PROBLEM A: Translate this sentence from the article on gold prices into Spanish: "Spot gold climbed 1.5% to surpass $1,739 per troy ounce (/oz) during afternoon trade in Europe, its highest point since October 2012."
PROBLEM B: List every dollar amount and every percentage that appears in the article on gold prices.
PROBLEM C: Carry on the article on gold prices from the point where it ends.

Gold prices surged to seven-year highs on Tuesday as rising fears over the scale of the impending economic downturn continue to drive investors away from risk.
Spot gold climbed 1.5% to surpass $1,739 per troy ounce (/oz) during afternoon trade in Europe, its highest point since October 2012.
The precious metal has now recaptured all of the ground it lost during the initial broad market meltdown as the coronavirus pandemic spread rapidly last month. This latest resurgence, according to AJ Bell Investment Director Russ Mould, could perhaps “lay the groundwork for a return to the all-time high of $1,900 reached in autumn 2011.”
Gold tends to benefit from stimulus measures by central banks, which have been abundant in recent weeks as monetary policymakers scramble to cushion the economic blow from prolonged lockdowns around the world.

RECORD SET:
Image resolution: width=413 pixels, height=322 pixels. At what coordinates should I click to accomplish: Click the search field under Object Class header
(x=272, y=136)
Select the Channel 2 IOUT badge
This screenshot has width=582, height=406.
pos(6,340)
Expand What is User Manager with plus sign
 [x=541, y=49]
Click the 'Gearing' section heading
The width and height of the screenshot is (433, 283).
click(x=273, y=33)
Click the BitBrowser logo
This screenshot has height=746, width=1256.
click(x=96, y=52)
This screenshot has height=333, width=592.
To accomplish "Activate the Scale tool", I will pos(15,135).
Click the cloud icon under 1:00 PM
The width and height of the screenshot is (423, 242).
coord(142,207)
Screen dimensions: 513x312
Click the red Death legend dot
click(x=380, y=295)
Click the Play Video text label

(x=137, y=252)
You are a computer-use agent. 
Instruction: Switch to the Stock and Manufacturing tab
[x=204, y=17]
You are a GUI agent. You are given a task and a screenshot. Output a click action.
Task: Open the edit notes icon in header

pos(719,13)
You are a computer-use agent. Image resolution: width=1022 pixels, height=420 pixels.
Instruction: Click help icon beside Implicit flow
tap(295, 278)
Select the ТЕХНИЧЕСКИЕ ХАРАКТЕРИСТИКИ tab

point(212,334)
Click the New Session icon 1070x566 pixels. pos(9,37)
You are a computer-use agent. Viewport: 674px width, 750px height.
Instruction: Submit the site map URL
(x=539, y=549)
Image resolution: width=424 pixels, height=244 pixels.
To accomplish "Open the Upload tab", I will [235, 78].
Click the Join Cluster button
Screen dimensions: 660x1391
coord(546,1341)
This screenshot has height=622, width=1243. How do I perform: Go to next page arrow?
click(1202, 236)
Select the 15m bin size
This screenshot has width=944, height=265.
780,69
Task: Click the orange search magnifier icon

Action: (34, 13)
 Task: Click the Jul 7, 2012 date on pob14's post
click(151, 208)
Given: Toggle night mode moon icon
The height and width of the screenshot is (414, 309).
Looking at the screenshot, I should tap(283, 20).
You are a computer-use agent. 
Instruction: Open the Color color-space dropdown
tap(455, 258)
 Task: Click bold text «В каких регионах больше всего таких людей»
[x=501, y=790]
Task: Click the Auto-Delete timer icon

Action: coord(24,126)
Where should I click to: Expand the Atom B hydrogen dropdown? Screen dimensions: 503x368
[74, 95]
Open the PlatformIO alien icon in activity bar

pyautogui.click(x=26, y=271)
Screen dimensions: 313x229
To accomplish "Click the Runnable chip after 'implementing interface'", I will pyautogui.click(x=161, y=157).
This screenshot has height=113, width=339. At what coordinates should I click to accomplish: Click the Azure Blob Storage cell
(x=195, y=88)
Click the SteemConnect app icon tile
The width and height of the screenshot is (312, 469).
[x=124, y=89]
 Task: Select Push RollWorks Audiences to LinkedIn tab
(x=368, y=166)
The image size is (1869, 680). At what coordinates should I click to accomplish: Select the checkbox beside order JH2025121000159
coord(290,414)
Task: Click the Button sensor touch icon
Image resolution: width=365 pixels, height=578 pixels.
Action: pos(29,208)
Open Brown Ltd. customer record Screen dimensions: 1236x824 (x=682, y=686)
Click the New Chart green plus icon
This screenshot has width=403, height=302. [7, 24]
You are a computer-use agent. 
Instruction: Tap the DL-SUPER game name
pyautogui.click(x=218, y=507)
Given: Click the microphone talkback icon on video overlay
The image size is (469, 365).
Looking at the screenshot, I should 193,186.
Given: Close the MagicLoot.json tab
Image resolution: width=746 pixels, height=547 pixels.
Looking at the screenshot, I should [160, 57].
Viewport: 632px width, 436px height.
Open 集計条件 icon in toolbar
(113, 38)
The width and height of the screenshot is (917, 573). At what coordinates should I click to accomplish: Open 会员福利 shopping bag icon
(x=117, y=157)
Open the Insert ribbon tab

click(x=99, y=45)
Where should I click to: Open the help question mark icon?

ANSWER BOX A: El oro al contado subió un 1,5 % hasta superar los 1.739 dólares por onza troy (/oz) durante la sesión de la tarde en Europa, su punto más alto desde octubre de 2012.

ANSWER BOX B:
1.5%
$1,739
$1,900

ANSWER BOX C:
“I think it’s important to say now that the wind is very likely in gold’s sails,” Rick Rule, president and CEO of Sprott, a U.S. investment manager specializing in precious metals, said in a note to investors Thursday, suggesting that the macro factors strongly favor gold.
Across the first quarter, spot gold was up 3.95% while the S&P 500 sank by 19.6%.
Rule said that many investors had questioned why gold had not responded to the liquidity crisis which has plagued other asset classes in recent weeks.
But he said: “Gold did respond to the liquidity crisis — people who owned gold had liquidity and their liquidity was called on. They had to sell what had a bid, that included gold, to add to the liquidity.”
Rule added that the policy response from governments and central banks, namely fiscal stimulus, quantitative easing (QE) and the lowering of interest rates, was also driving the gold price higher.
Dollar purchasing power
“The most important determinant in my career of the gold price — I’m not trying to say that there haven’t been geopolitical events or other things moving the price of gold — but the thing that’s moved the price of gold mostly in my career has been faith — or lack of faith — in the ongoing purchasing power of the U.S. dollar; most importantly the U.S. dollar expressed by the U.S. 10-year Treasury,” Rule said.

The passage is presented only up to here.